Senior Multimedia Reporter
peter.christopher@guardian.co.tt
Former MP Rushton Paray says while he understands the frustation that has driven the call by the Trinidad and Tobago Chamber of Industry and Commerce for a market-driven exchange rate, he has warned that the lower class will take the longest and most significant hit if such a measure is introduced.
The former Mayaro MP said in a post to social media, “There is also the social dimension. Devaluation is regressive. Lower income households spend a higher share of income on food, transport and basic services. When prices rise, they feel it first and longest. Countries that manage devaluation successfully rely on strong, targeted transfer systems to cushion the impact. Trinidad and Tobago’s support mechanisms are uneven and slow. Without rapid intervention, the cost of adjustment shifts directly onto households.”
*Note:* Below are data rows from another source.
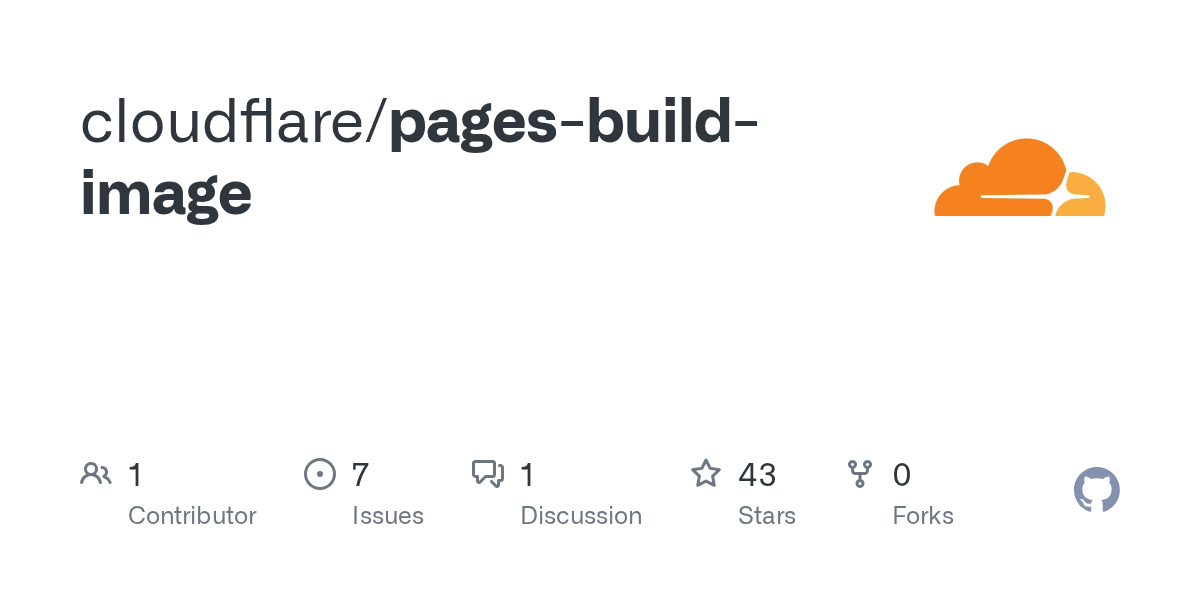Open the bold "pages-build-" title text
This screenshot has height=600, width=1200.
(x=573, y=122)
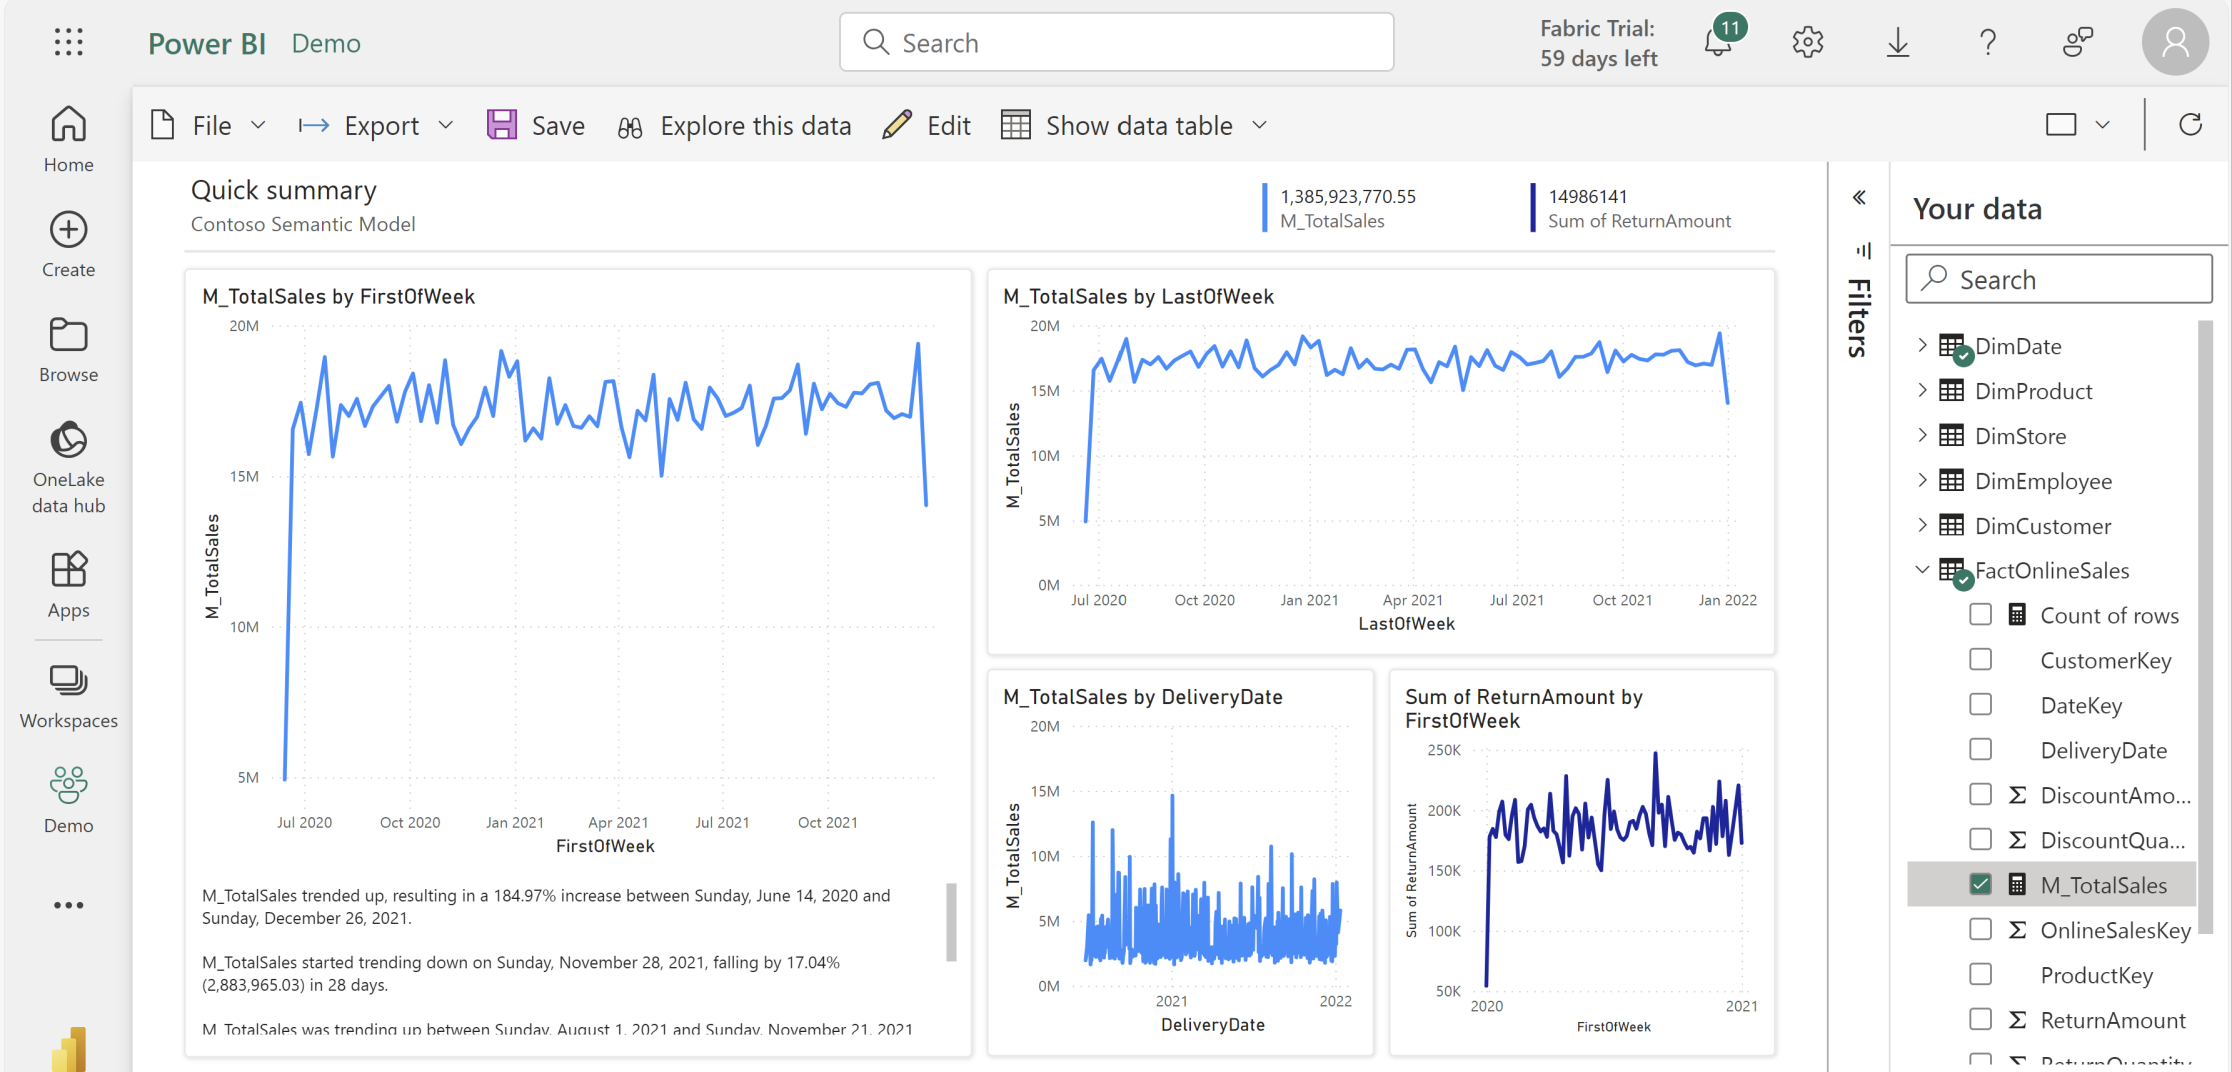
Task: Click the download icon in header
Action: [1897, 43]
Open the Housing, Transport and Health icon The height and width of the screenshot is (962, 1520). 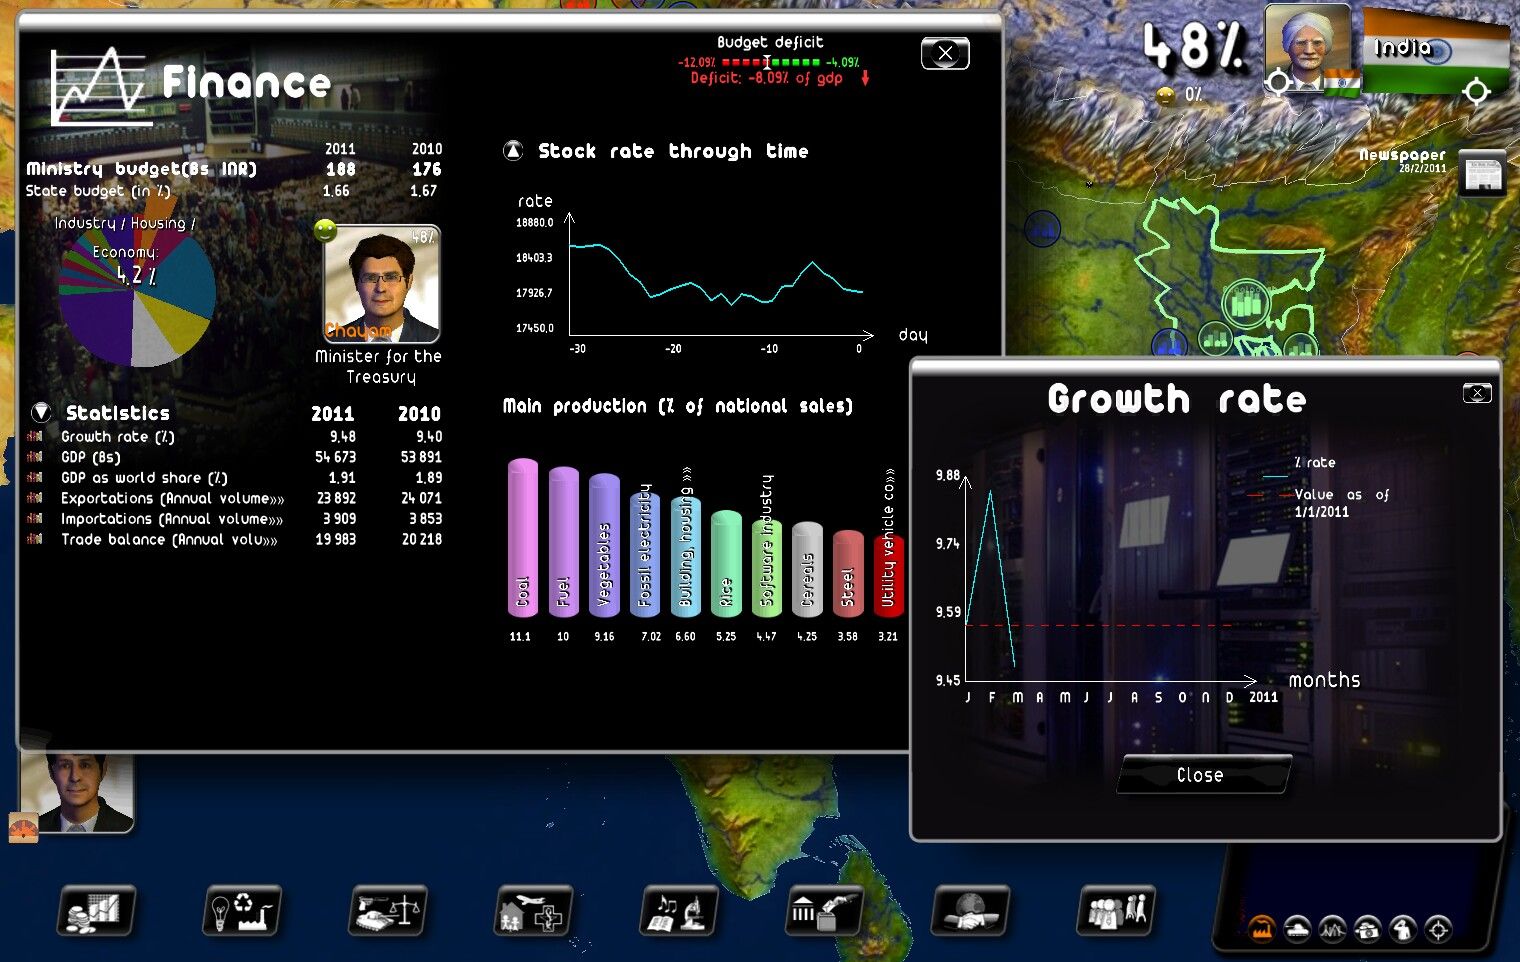pyautogui.click(x=534, y=911)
On Friday the Chamber issued a position paper urging the government to address the foreign exchange situation which had reached a breaking point. The paper argued that the current exchange-rate regime has led to TT dollar being overvalued for more than a decade.
The paper acknowledged points raised previously that devaluation of the dollar would lead to severe inflation. However drawing on examples of previous adjustments in 1988 and 1993, the paper argued that both instances demonstrated “that controlled adjustments lead to temporary, not destabilising, inflationary effects.”
Paray said, “The Chamber’s position reflects genuine business frustration. Firms cannot plan. Access to foreign exchange is uneven. Smaller operators wait while larger players manage. Investment decisions stall. Confidence weakens. From that vantage point, a market-driven exchange rate looks like clarity. One rate. Fewer distortions. Better price signals. In theory, it restores order.”
However, Paray explained that T&T’s limited economic diversification made this equation a little more complex than suggested.
“Trinidad and Tobago imports the bulk of what it consumes. Food, medicine, household goods, building materials, and production inputs all rely on foreign exchange. A move to a market-driven exchange rate would almost certainly mean a sharp depreciation from the current official level.
That change would flow quickly into prices. Supermarkets would reprice. Pharmacies would reprice. Transport and utilities would follow. Wages would not move at the same pace,” he said.
“Supporters of devaluation often point to competitiveness and exports. The logic is simple. A weaker currency makes exports cheaper and imports more expensive. The problem is that this logic assumes an export base ready to respond. In Trinidad and Tobago, export earnings remain dominated by energy. Energy exports are already priced in US dollars. Outside of energy, non-energy exports remain narrow and constrained by scale, logistics, access to finance, and policy inconsistency. Agriculture remains fragmented, undercapitalised, and exposed to climate shocks. A weaker currency raises input costs for these sectors before it improves output.”
Over the weekend, former minister of finance Karen Nunez-Tesheira was also not convinced that the devaluation would solve the foreign exchange crisis without significant adjustments to the allocation of foreign exchange regime with regard to import costs and export potential.